====== Texte fourni

Dans le feu de la controverse, il importe de souligner que les écrivains ont toujours vécu la problématique et son enjeu d'une manière originale et personnelle. En fait, n'appartient-il pas à l'auteur de se situer dans le débat sur l'écartèlement? Le problème est moins tranchant lorsqu'il s'agit d'un texte où l'auteur use la forme narrative comme moyen d'expression. Ce n'est pas sans raison. On cherche à situer l'écrivain ou le poète par rapport au mythe de l'authentique et de la dissémination. La production du poète est souvent lue et appréciée à travers ce prisme! Et toute critique trop paresseuse est prête à clouer au pilori telle œuvre du fait qu'elle ne répond pas ou peu à ses critères d'évaluation.

============
====== Données affichées

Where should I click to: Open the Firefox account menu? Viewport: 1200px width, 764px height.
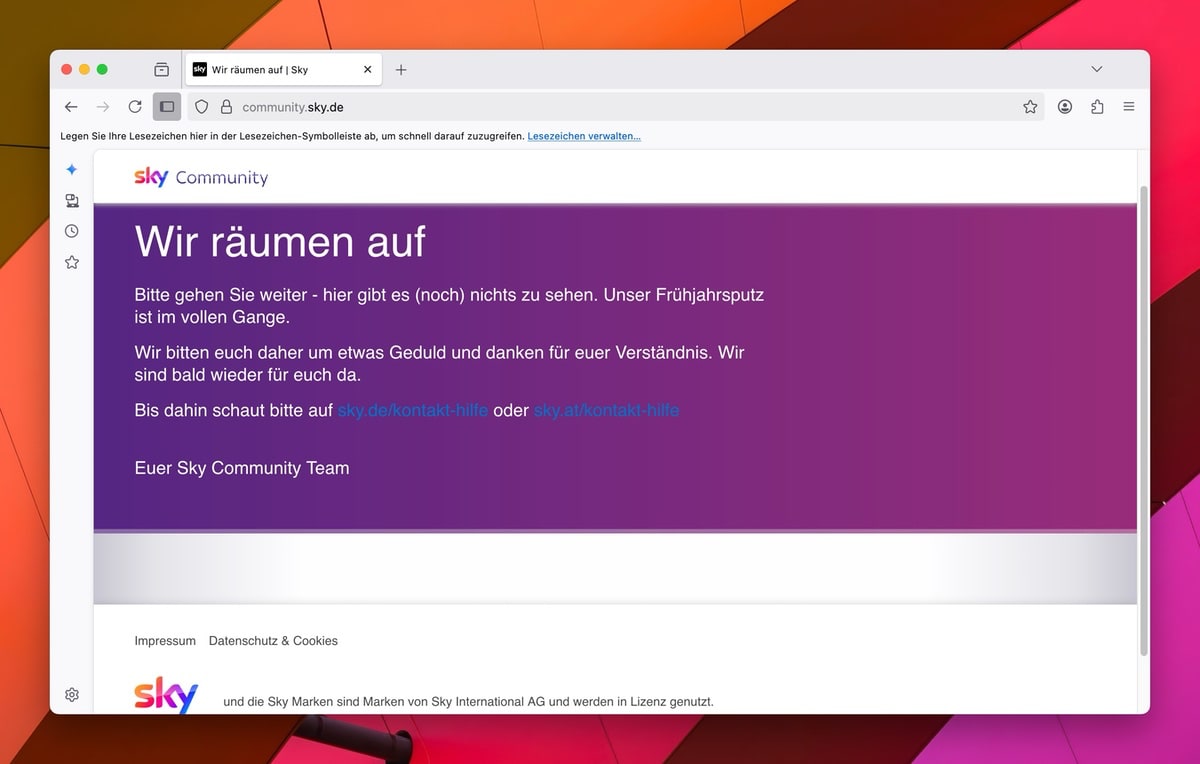1065,107
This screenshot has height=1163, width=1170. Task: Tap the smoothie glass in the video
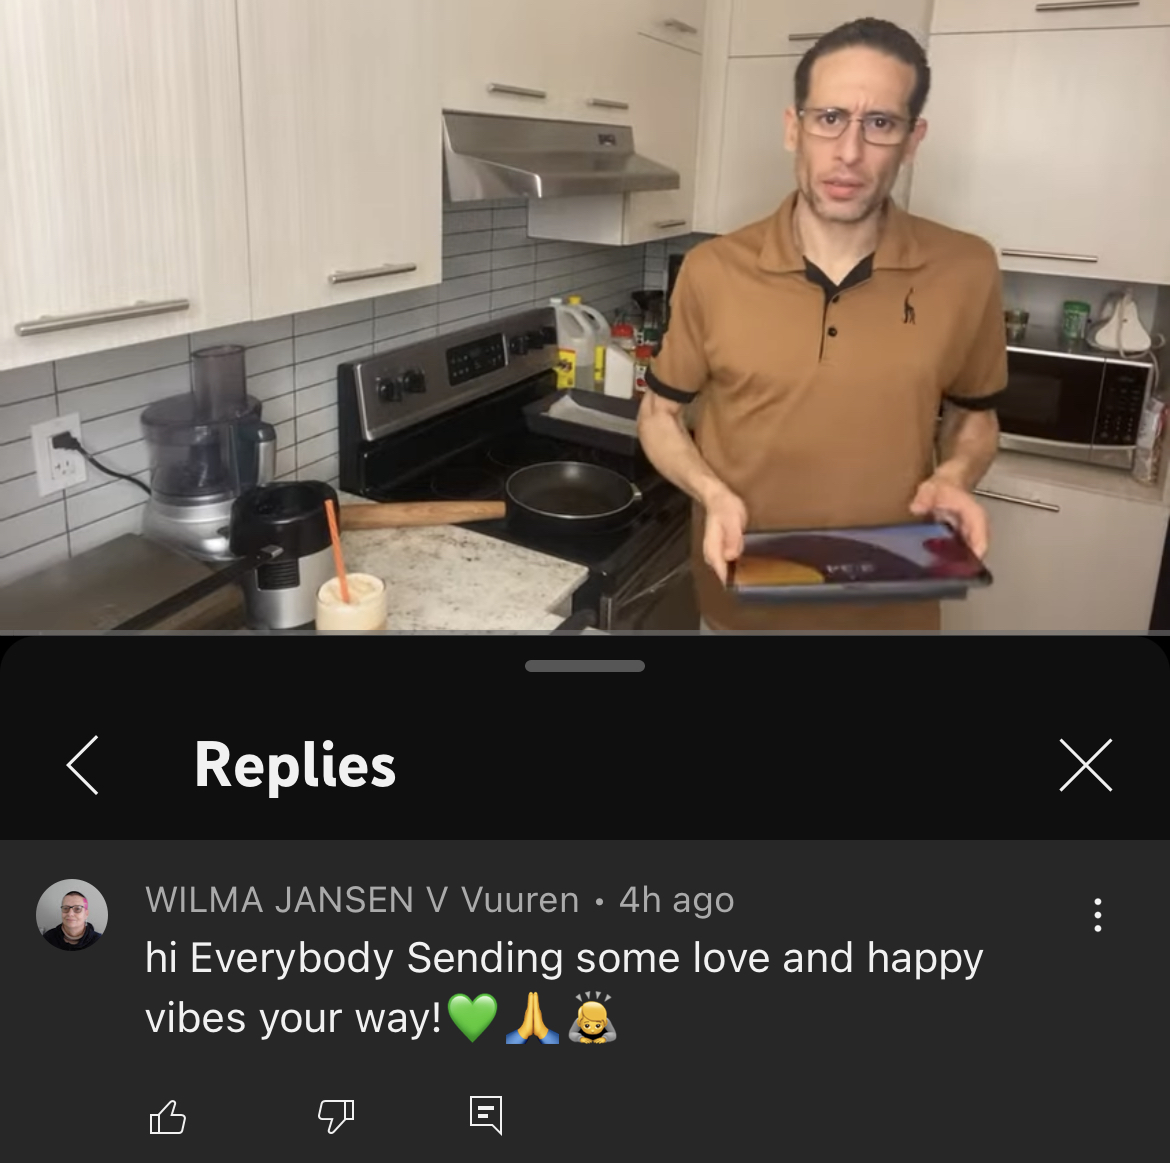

============

#### [Consigne de l'exercice 1]
Reformulez plus brièvement le paragraphe du texte fourni qui commence par « Dans le feu de la controverse », sans en perdre les informations essentielles.
#### [Consigne de l'exercice 2]
Répondez d'après le texte fourni aux questions ci-dessous, en reprenant pour chaque réponse la lettre de la question.
(a) De quelle manière les écrivains ont-ils toujours vécu la problématique et son enjeu ?
(b) Par rapport à quel mythe cherche-t-on à situer l'écrivain ou le poète ?
(c) Quelle critique est prête à clouer une œuvre au pilori ?

#### [Résultat de l'exercice 1]
Au cœur de la controverse, les écrivains ont toujours vécu la problématique et son enjeu de façon originale et personnelle, et c'est à l'auteur de se situer dans le débat sur l'écartèlement. La question est moins tranchée pour un texte de forme narrative. On cherche à situer l'écrivain ou le poète face au mythe de l'authentique et de la dissémination, prisme à travers lequel la production du poète est souvent lue. Toute critique trop paresseuse est prête à condamner une œuvre qui ne répond pas, ou peu, à ses critères d'évaluation.

#### [Résultat de l'exercice 2]
(a) D'une manière originale et personnelle.
(b) Le mythe de l'authentique et de la dissémination.
(c) Toute critique trop paresseuse.